Arab societies as a whole missed the opportunity in 2003 to seriously explore the root issues that defined the crisis over Iraq: Arab autocracy and the centralized, sometimes brutal, monopoly on power; the misappropriation of public funds by unelected, unaccountable governments; the lack of policy options suggested by independent institutions in society, such as research centers, the mass media, political parties and universities; regimes that seem to persist more because of the support of foreign powers than a mandate from their own citizens; a numbing tradition of foreign military intervention in the Middle East, both to change individual regimes and to redraw maps and agendas on a wider regional scale; the persistent conflict with Israel and its impact on the entire region; and a broad inability of the Arab economies to develop their human and natural resources in order to contribute to the global economy more meaningfully than simply as a source of energy that was put into the ground by divine creation and geological serendipity and is pumped out of the ground by foreign oil companies.
None of these issues were seriously or systematically explored in a public manner in the Arab region during the past year, despite some courageous attempts to do so here and there. The key relationships between citizen and state, Arabs and Israelis, Arabs and America, and among the many different religious, ethnic and national groups within the Arab region, begged to be examined and fixed, but were largely ignored. Consequently, the conflicting forces, policies and sentiments that swirled through the region again highlighted the Arab capacity to manage tensions and crises without resolving any of their root causes. More troublingly, as long as these root causes of Arab tensions and conflict persist, the region will continue to suffer the problems that have defined it in recent decades.

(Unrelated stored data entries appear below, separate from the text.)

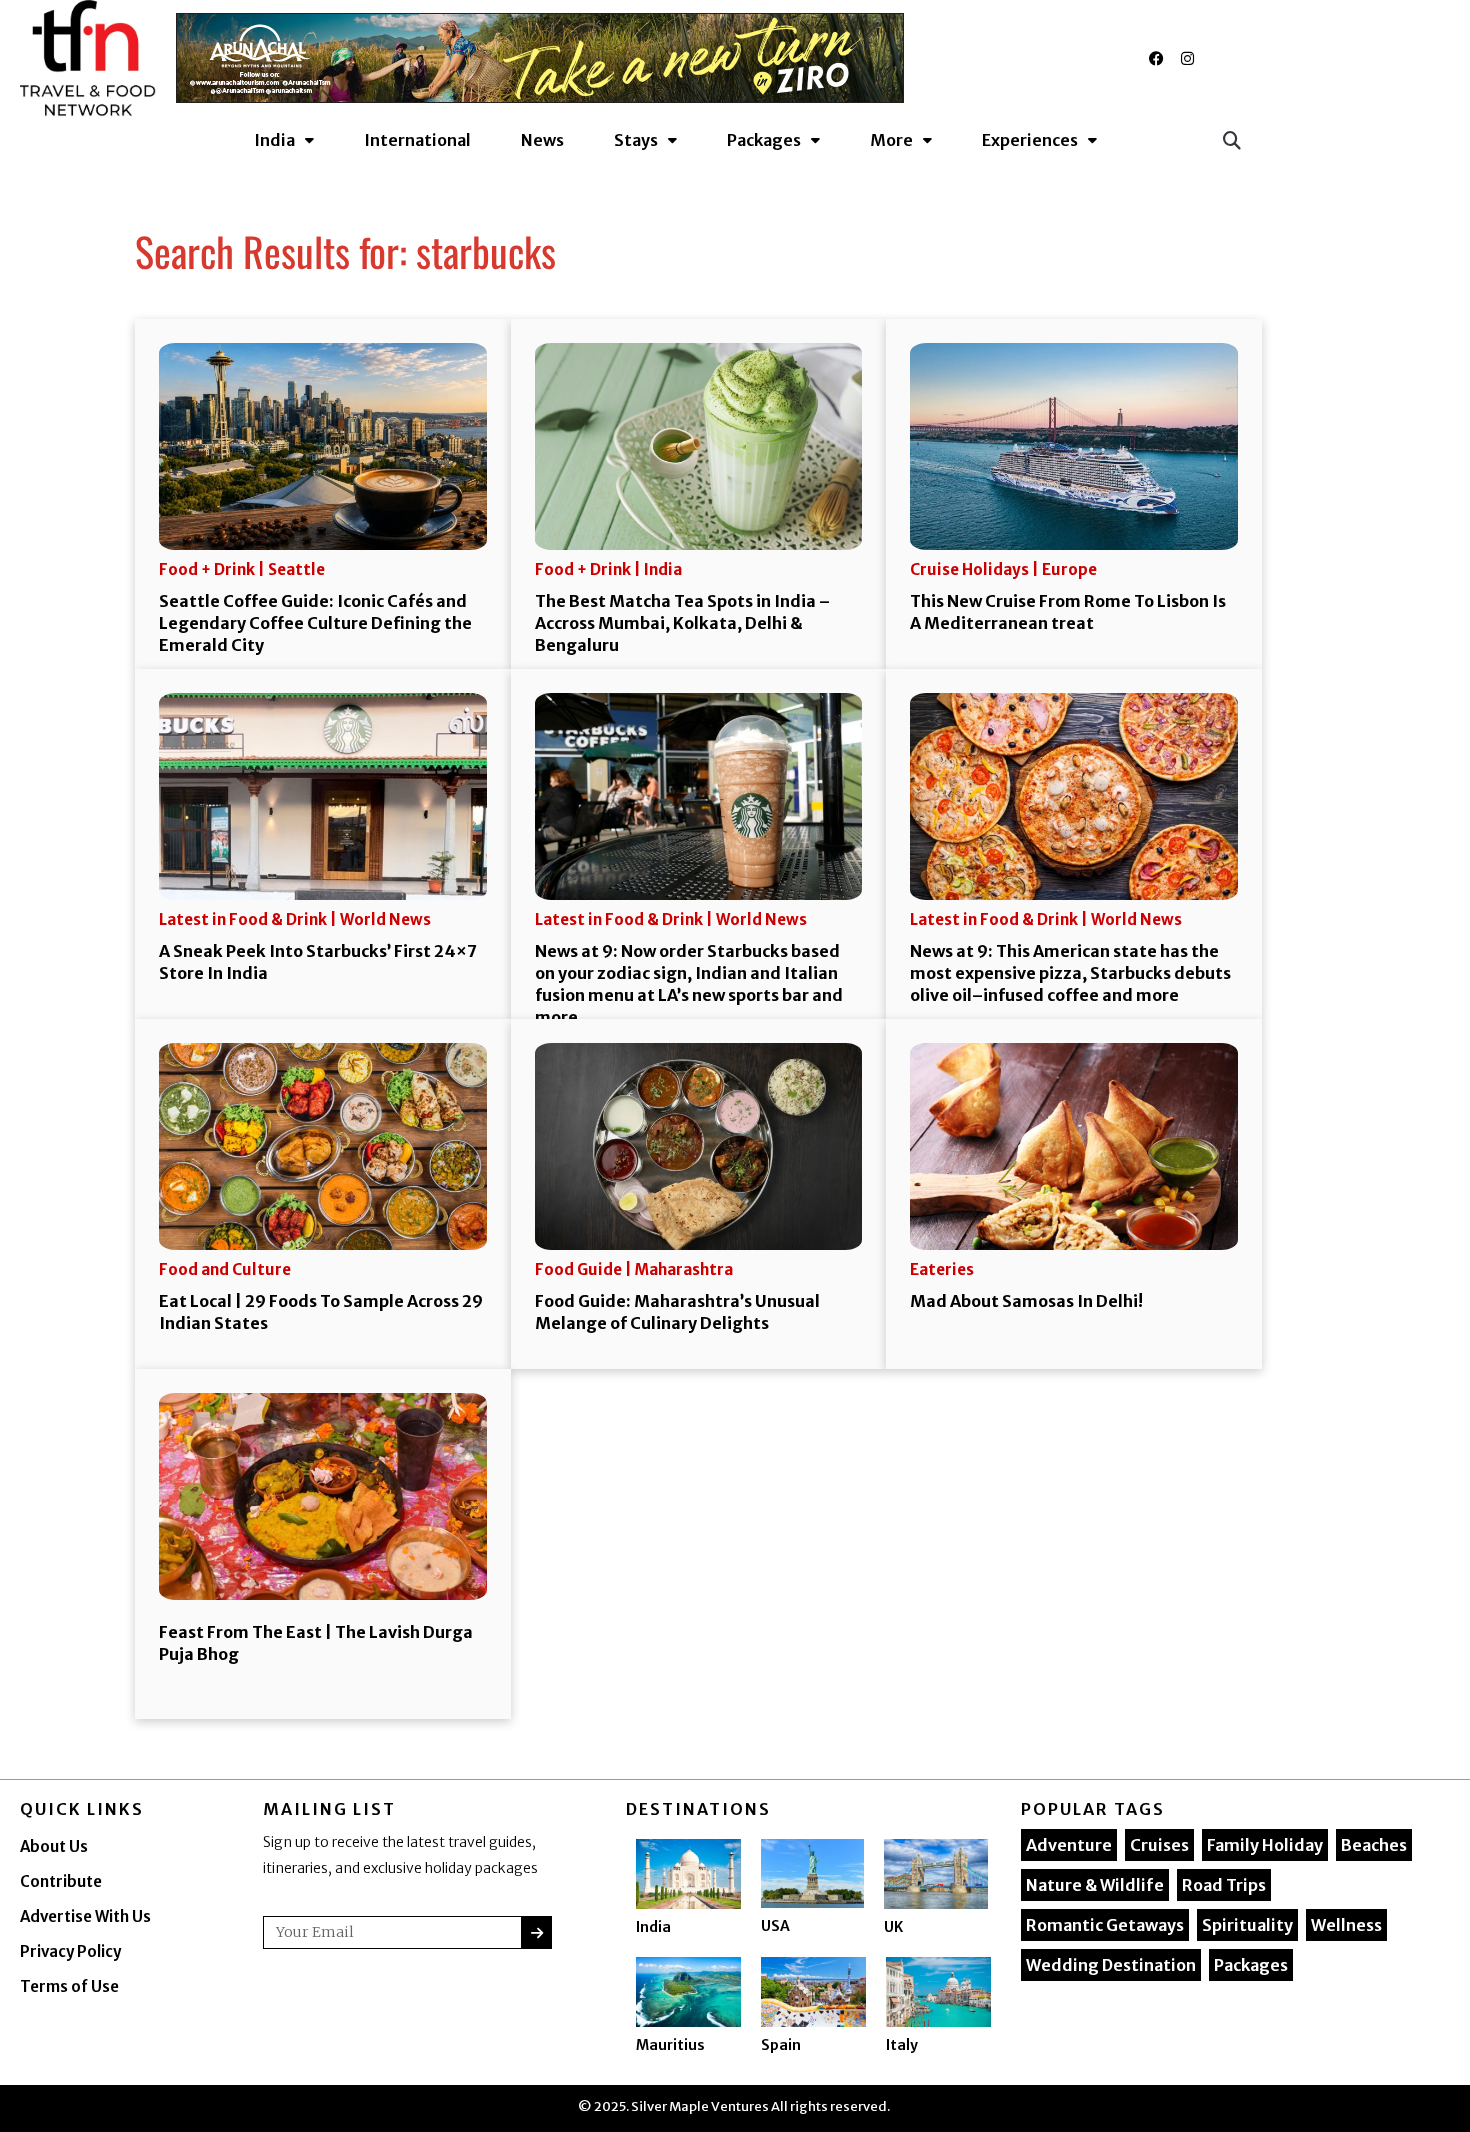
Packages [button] (764, 140)
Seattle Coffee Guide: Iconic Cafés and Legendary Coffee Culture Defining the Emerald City (315, 623)
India (653, 1927)
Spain (781, 2045)
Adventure (1069, 1845)
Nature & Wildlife (1095, 1885)
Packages (1251, 1965)
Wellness (1346, 1925)
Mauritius (670, 2045)
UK (893, 1927)
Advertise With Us (85, 1916)
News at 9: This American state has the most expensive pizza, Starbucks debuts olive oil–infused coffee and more (1070, 973)
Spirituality (1247, 1925)
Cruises (1159, 1845)
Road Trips (1224, 1885)
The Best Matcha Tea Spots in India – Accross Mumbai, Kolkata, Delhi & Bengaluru (682, 623)
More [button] (891, 140)
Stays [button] (636, 140)
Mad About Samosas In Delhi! (1026, 1301)
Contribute (61, 1881)
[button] (1231, 139)
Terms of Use (69, 1986)
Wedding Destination (1111, 1965)
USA (775, 1926)
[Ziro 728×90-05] (540, 57)
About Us (54, 1846)
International (417, 140)
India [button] (274, 140)
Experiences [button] (1030, 140)
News (542, 140)
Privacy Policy (70, 1951)
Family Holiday (1265, 1845)
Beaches (1374, 1845)
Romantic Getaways (1105, 1925)
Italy (902, 2045)
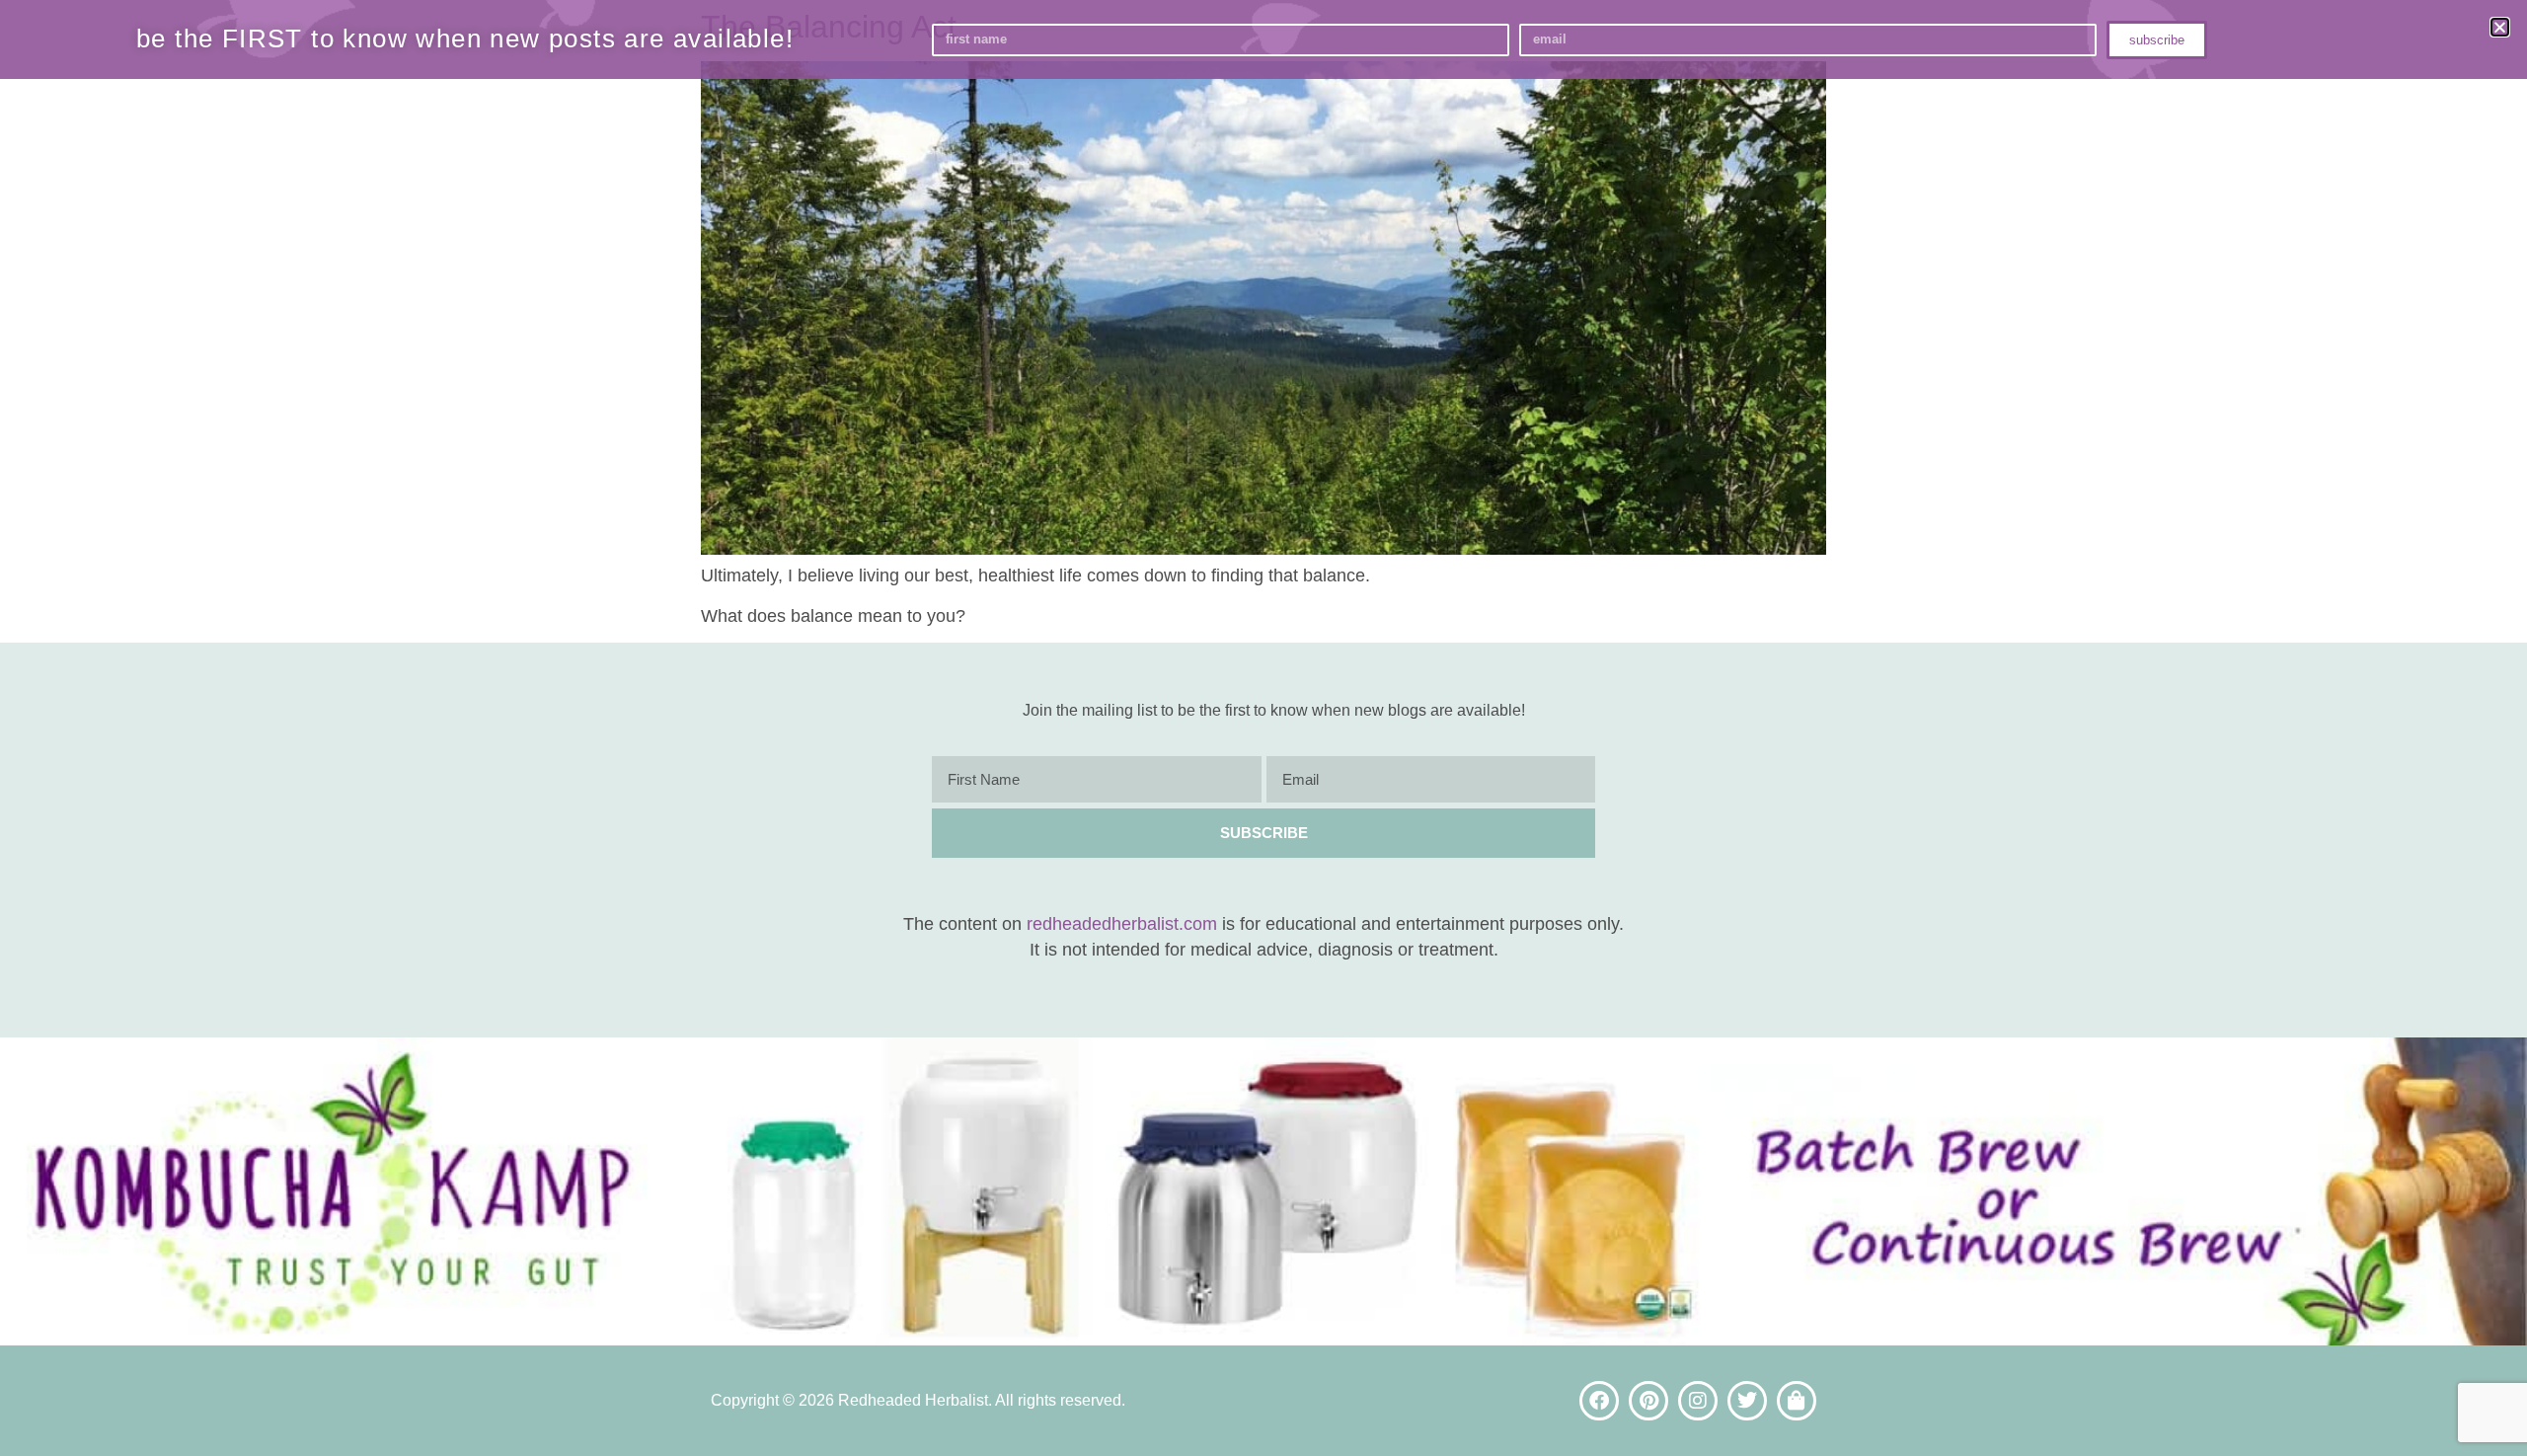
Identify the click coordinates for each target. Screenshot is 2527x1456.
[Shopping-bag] (1796, 1400)
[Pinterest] (1648, 1400)
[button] (2499, 27)
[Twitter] (1747, 1400)
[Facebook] (1599, 1400)
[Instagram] (1698, 1400)
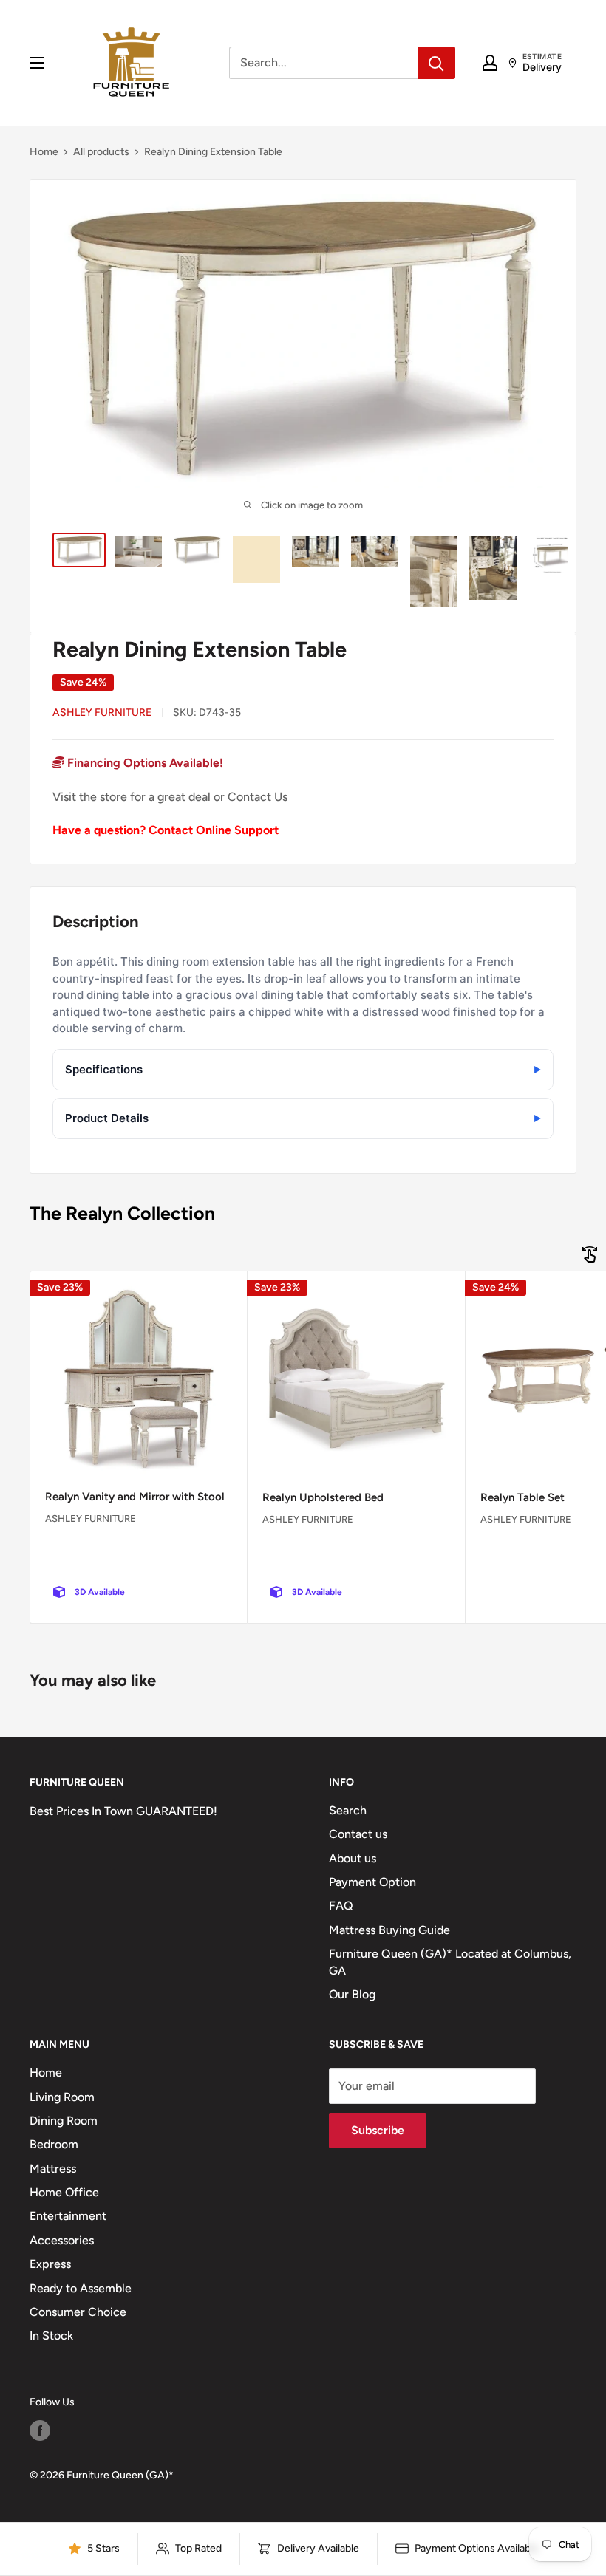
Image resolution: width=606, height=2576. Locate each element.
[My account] (490, 63)
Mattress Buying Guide (389, 1930)
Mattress (53, 2169)
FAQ (341, 1906)
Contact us (358, 1834)
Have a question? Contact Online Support (165, 830)
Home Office (64, 2192)
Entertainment (68, 2216)
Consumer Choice (78, 2312)
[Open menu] (37, 63)
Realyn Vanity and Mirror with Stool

The challenges facing Arab societies and governments were already enormous and complex before this year, and have now become even more complicated due to the impact of the Anglo-American war and regime change in Iraq. If change in the Arab world in the new year and beyond is to be driven and defined largely by Anglo-American dictates, we are likely to suffer tensions and conflicts for years to come. If, instead, the institutions of Arab society can rise to the challenge and bring about real reform that responds to indigenous values and rights, this region might finally achieve the lasting stability and prosperity that is the right of its citizens.